紅と桜~ことほのうみ~
雨泉 洋悠
「海未ちゃん、何時から気付いてたの?」
私の眼を真剣な眼差しで、じっと見詰めてくることり。
ことりの真面目さが伝わってきます、私も誠実に答えなければなりません。
何時から、そうですね何時から自覚したでしょうか、幼少期、幼きあの日に二人に手を惹かれてから私はその想いをいつも胸に。
「海未ちゃん?」
ことりが不思議そうに首を傾げます、見慣れた仕草ですが、何時見てもその愛らしさは私を惹き付けます。
あの日と同じ様に、私とことりの間には穂乃果が居ます。
あの日と違い、穂乃果のお父様特性のお饅頭を口に運びながら、唐突に始まった私とことりの会話を前に、両方の表情を交互に見ています。

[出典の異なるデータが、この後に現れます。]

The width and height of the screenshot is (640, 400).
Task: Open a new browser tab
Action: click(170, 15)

そんな仕草の中にもまた、幼き日の穂乃果は変わらずに息づいていて、その愛らしさもまた、今も変わりません。
「そうですね、やはり始めからでしょうか」
心に浮かんだ私の大切な風景を反芻しながら、ことりの真摯な眼差しに対して、こちらも自らの心の真実を語ります。
私とことりの前には、お互いの使い慣れたノート。
穂乃果のあの日の提案を受けて考え始めたものの、新しい曲の歌詞と衣装・振り付けのアイデアが完全には固まりきらず、そのまま三人で穂乃果の家で、学校が終わった後も新曲検討会です。

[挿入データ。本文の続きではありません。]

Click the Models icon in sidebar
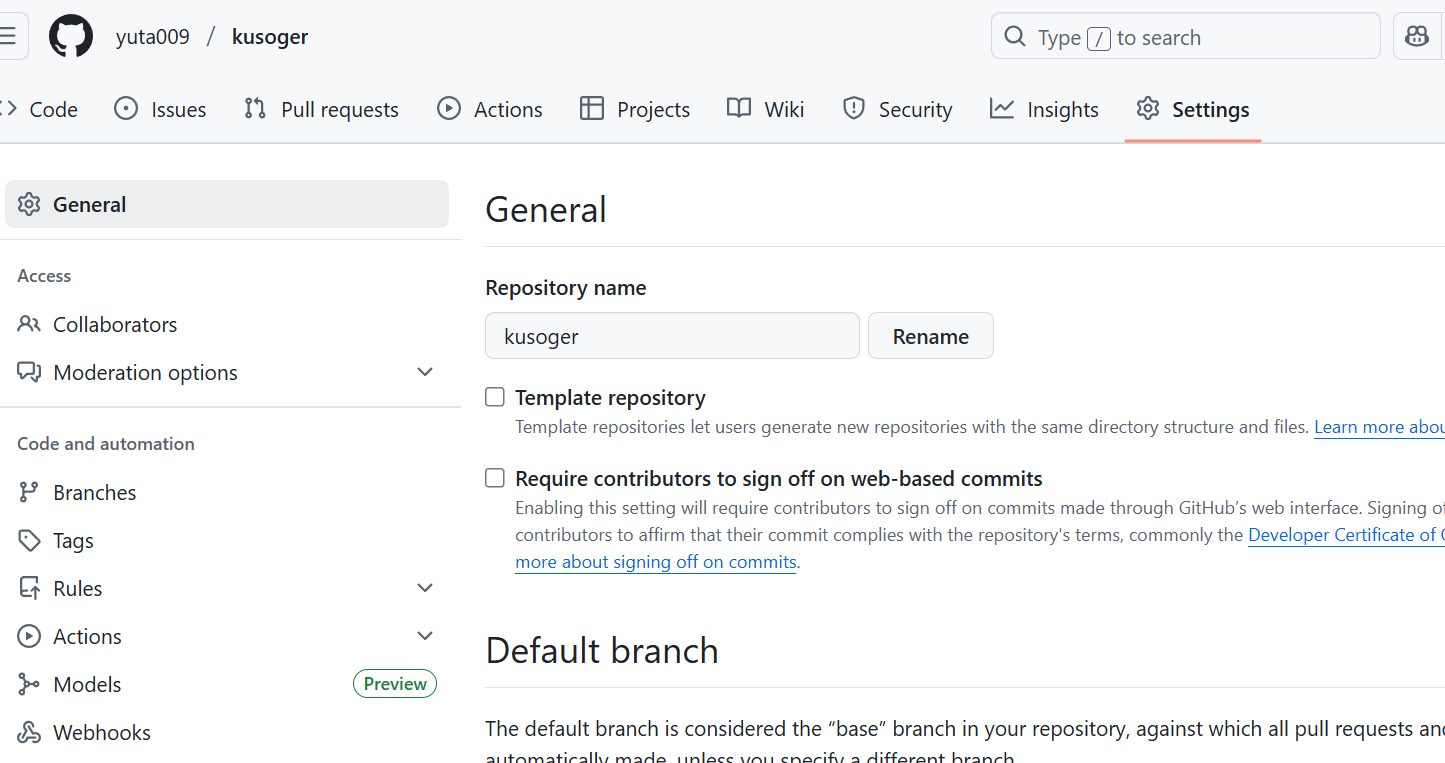1445x763 pixels. pyautogui.click(x=29, y=684)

もちろん、穂乃果の家で私達が集まることは、いつもと変わりませんが。
そんな作業も滞り始めていた頃、ことりが唐突に話を始めたのです。
ことりがにことまきの振り付けをどうしようか考えていると、私と穂乃果にまず漏らしました。
「あの二人には、もう少し二人の仲の良さをアピールするような振りを、今回は入れても良いかもしれませんね」
そう、私は先程そう答えたのです。
仲の良さ、そうですね、私と穂乃果とことりはあの日からずっと変わらずに、今も仲の良いままに、お互いを大切に想い合えていると思います。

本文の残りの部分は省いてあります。